Exemple : Fabrication d'une aube en Ti17 par forgeage.
[0042] Le procédé mis en oeuvre comporte les étapes successives ci-après :
- filage d'une barre (φ < 100 mm) pour obtenir un lopin (φ : 27 mm) de 240 mm de long
;
- émaillage ;
- écrasement radial de la barre filée pour former la pale et le pied ;
- matrice de forgeage portée à 200°C ;
- vitesse de frappe (presse à vis) : 10-4 s-1 ;
- 1ère chaude : le lopin émaillé, maintenu 45 min à 940°C (chaude en super transus β) est
écrasé jusqu'à présenter une épaisseur de 13 à 8 mm.
- 2ême chaude : conditions identiques à la 1ère Le nouvel écrasement génère une pièce dont l'épaisseur varie de 9 à 1 mm.
- refroidissement sur matrice puis par air calme sur table ;
- revenu direct après forge de 630°C/4 h.
[0043] Il génère une aube dont la microstructure à coeur est telle que montrée sur les figures
annexées.
1. Produits manufacturés, non axisymétriques, d'une épaisseur inférieure à 10 mm, en
alliages de titane β ou quasi β, dont la microstructure à coeur est constituée de
grains entiers présentant un taux d'élancement supérieur à 4 et un diamètre équivalent
compris entre 10 et 300 µm.
2. Produits manufacturés selon la revendication 1, susceptibles d'être obtenus par forgeage.
3. Produits manufacturés selon l'une des revendications 1 ou 2, consistant en des aubes
de compresseurs de turbomachines.
4. Produits manufacturés selon l'une quelconque de revendications 1 à 3, en alliage Ti17 (TA5CD4 ou TiAl5Cr2MO4).
5. Procédé de fabrication d'un produit selon l'une quelconque des revendications précédentes,
caractérisé en ce qu'il comprend :
- l'obtention d'un lopin émaillé ;
- la transformation, si nécessaire, dudit lopin en un produit long d'un diamètre équivalent
inférieur à 100 mm ;
- le forgeage dudit produit long ;
- la trempe dudit produit long forgé ; et
- le revenu dudit produit long forgé trempé.
6. Procédé selon la revendication 5, caractérisé en ce que ledit forgeage comprend au moins deux chaudes, la première en sub ou super transus
β et la dernière en super transus β; le taux de réduction à chaque chaude étant supérieur
ou égal à 2 et les vitesses de forge étant comprises entre 1 et 1.10-5 s-1.
7. Procédé selon la revendication 6, caractérisé en ce que ledit forgeage comprend trois chaudes ; une première et une seconde, indépendamment,
en sub ou super transus β et une troisième en super transus β.
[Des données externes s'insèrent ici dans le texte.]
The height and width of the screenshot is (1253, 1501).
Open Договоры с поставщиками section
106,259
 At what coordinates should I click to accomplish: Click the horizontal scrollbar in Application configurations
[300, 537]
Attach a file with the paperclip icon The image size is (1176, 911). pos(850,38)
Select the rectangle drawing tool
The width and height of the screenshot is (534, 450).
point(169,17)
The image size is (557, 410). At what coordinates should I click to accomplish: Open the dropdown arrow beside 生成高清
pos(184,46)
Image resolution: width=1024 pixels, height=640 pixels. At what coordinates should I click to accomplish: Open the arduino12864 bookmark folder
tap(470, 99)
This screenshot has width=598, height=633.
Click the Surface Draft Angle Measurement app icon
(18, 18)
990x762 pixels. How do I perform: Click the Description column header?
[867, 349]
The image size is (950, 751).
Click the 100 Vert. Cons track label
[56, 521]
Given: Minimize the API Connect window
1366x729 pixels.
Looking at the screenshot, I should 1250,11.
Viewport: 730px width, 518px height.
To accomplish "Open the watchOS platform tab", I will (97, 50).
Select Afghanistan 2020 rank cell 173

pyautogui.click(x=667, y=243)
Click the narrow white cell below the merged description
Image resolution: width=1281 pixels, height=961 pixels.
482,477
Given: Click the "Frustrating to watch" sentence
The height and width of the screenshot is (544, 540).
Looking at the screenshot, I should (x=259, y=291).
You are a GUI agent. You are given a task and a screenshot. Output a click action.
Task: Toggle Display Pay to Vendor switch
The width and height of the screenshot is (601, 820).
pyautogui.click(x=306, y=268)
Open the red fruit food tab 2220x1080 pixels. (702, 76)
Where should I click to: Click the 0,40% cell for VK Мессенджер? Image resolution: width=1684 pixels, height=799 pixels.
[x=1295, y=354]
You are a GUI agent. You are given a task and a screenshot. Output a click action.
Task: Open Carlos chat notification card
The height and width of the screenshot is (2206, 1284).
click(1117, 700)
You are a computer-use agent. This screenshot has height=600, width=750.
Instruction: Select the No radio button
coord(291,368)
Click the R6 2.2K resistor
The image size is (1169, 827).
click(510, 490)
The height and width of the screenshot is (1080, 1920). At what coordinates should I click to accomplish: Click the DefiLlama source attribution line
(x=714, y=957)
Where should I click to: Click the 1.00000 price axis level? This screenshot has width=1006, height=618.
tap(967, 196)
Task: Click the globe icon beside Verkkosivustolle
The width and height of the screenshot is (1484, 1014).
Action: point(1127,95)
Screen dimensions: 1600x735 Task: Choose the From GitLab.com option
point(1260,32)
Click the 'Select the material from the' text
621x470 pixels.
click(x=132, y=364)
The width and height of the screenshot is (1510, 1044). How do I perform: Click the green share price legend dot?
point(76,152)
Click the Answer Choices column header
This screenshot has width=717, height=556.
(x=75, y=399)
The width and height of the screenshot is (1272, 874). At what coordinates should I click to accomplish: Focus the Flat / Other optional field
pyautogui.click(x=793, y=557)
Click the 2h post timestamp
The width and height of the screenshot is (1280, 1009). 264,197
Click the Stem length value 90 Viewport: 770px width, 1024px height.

8. Procédé selon l'une des revendications 6 ou 7, caractérisé en ce qu'il comprend un réémaillage du produit entre deux chaudes.
9. Procédé selon l'une quelconque des revendications 5 à 8, caractérisé en ce que la matrice de forgeage est maintenue à une température comprise entre 100 et 700°C.
10. Procédé selon l'une quelconque des revendications 5 à 9, caractérisé en ce que ladite trempe est mise en oeuvre dans des conditions qui induisent une vitesse de
refroidissement inférieure ou égale à celle induite par une trempe dans un bain d'huile.
11. Procédé selon l'une quelconque des revendications 5 à 10, caractérisé en ce que ledit revenu est mis en oeuvre à une température comprise entre 620 et 750°C, pendant
3 à 5 h.
12. Procédé selon l'une quelconque des revendications 5 à 11,
caractérisé en ce que :
- ledit lopin est en alliage Ti17 (TA5CD4 ou TiAl5Cr2MO4) ;
- ledit forgeage comprend une première chaude à une température inférieure ou égale
à 840 ± 10°C ou à une température supérieure ou égale à 940 ± 10°C et une seconde
chaude à une température de 940 ± 10°C ;
- ladite trempe est mise en oeuvre sur matrice puis à l'air calme ; et
- ledit revenu est mis en oeuvre à 630°C pendant 4 heures.